Listen to The Jester Race, Whoracle, The Gallery, Slaughter of the Soul, then listen to some random Death Metal albums, you´ll see the difference.
 
I definitely agree with In Flames being in the list for most important melodic death metal releases; but Reroute To Remain isn't a very influential album, in my opinion. It came after In Flames's Golden Age, and really offered nothing new. I definitely agree with Clayman though, and a lot of people have already said Jester Race which I think is the most influential.
I definately agree with you! Reroute to Remain isn´t a very influential album, it just happens to be one of my favourites. Reroute to Remain is just Clayman taken to another level with some more melodic hooks and evolution of certain aspects.
Again, that wasn´t a "mostly influential" list, it´s my favourite albums :) Sorry if I wasn´t being that clear.
 
I guess I've kind of been misinterpreting the thread as well. Reroute to Remain is a good album; but I still enjoy the old ones more (Clayman and before). "Only For the Weak" is my favorite In Flames song.

Well, if we're talking favorites, I have to say Norther's Death Unlimited (although I know this will probably piss some people off). I really think it shows them breaking away from the whole Children of Bodom influence and drafting their own sound. And there are some very epic, melodic songs on that record.
 
Skyfire is the best band confused with COB, because they are much more compositionally progressive. Fucking awesome band imo

The problem people are having here with melo-death/death metal that's melodic (MELODIC DEATH METAL) is indeed a semantic one. Dismember are melodic, and they're death metal. They are much, much more melodic than most of the old-school Swedish bands, and they were very influential to a lot of bands currently playing death metal with more than a scoop of melody. They were one of the first bands to combine heavy metal-esque lead guitar harmonies with death metal rhythmic structures and implement both carefully in a formula that actually COMBINED them and didn't try to mix them like oil and water.

There lies the difference between melo-death and melodic death metal. Yes, it's probably nitpicking, but so is the whole black metal vs. 1st wave BM/proto-BM argument so...it should be noted. These are different genres. Melo-death in the Gothenburg style pioneered by bands like early Soilwork, early In Flames/Ceremonial Oath, Gates of Ishtar, Eucharist, etc. is more like heavy/power metal structured music without much reference to death metal rhythmic capacity/technicality or the bludgeoning bottom-heavy riffs that typify death metal as a standalone genre. That is where the difference lies. And this isn't my opinion, it's the goddamn truth; if you can't hear it, get your ears checked!

This is also THE LAST TIME I fucking write this...
 
Skyfire is the best band confused with COB, because they are much more compositionally progressive.
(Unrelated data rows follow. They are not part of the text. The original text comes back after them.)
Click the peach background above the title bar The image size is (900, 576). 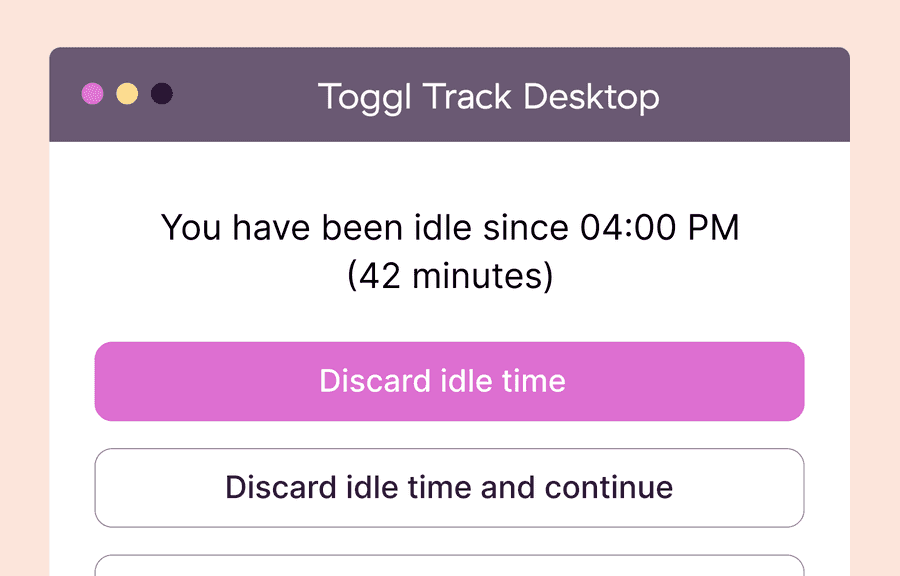click(450, 22)
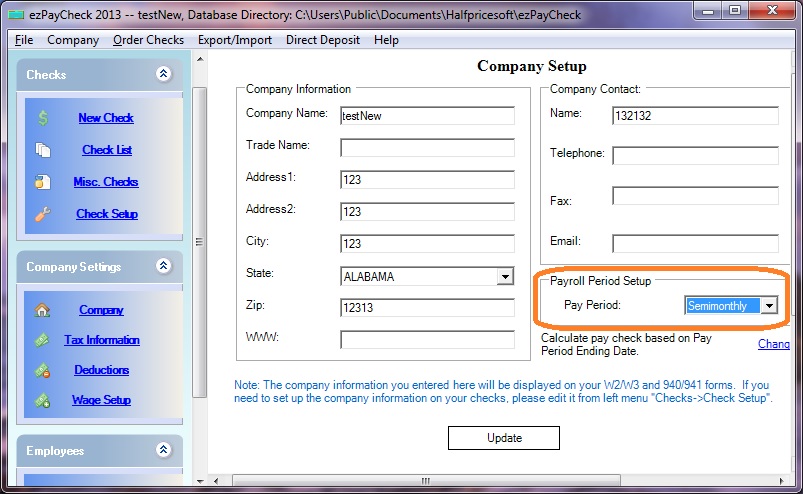The image size is (803, 494).
Task: Click the Tax Information money icon
Action: [x=43, y=340]
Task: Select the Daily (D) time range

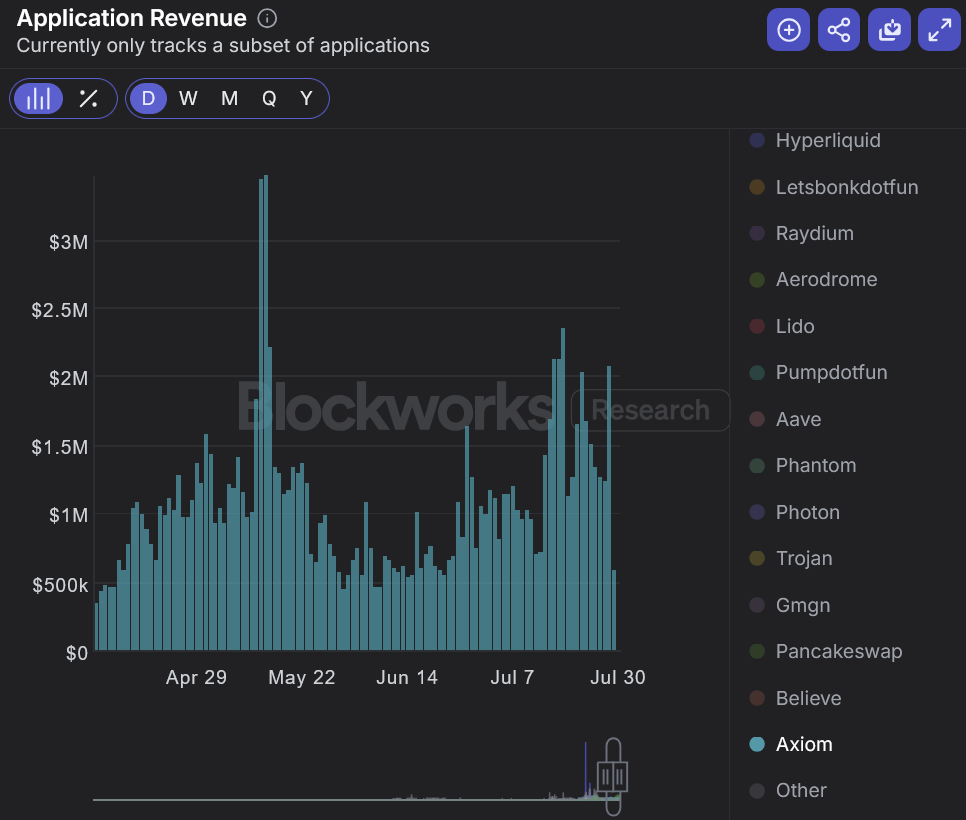Action: (147, 98)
Fucking awesome band imo

The problem people are having here with melo-death/death metal that's melodic (MELODIC DEATH METAL) is indeed a semantic one. Dismember are melodic, and they're death metal. They are much, much more melodic than most of the old-school Swedish bands, and they were very influential to a lot of bands currently playing death metal with more than a scoop of melody. They were one of the first bands to combine heavy metal-esque lead guitar harmonies with death metal rhythmic structures and implement both carefully in a formula that actually COMBINED them and didn't try to mix them like oil and water.

There lies the difference between melo-death and melodic death metal. Yes, it's probably nitpicking, but so is the whole black metal vs. 1st wave BM/proto-BM argument so...it should be noted. These are different genres. Melo-death in the Gothenburg style pioneered by bands like early Soilwork, early In Flames/Ceremonial Oath, Gates of Ishtar, Eucharist, etc. is more like heavy/power metal structured music without much reference to death metal rhythmic capacity/technicality or the bludgeoning bottom-heavy riffs that typify death metal as a standalone genre. That is where the difference lies. And this isn't my opinion, it's the goddamn truth; if you can't hear it, get your ears checked!

This is also THE LAST TIME I fucking write this...

Haha, what, don't want to discuss genres? Just kidding V.

But just to clarify; you would categorize Amorphis's Elegy as melodic death metal, right?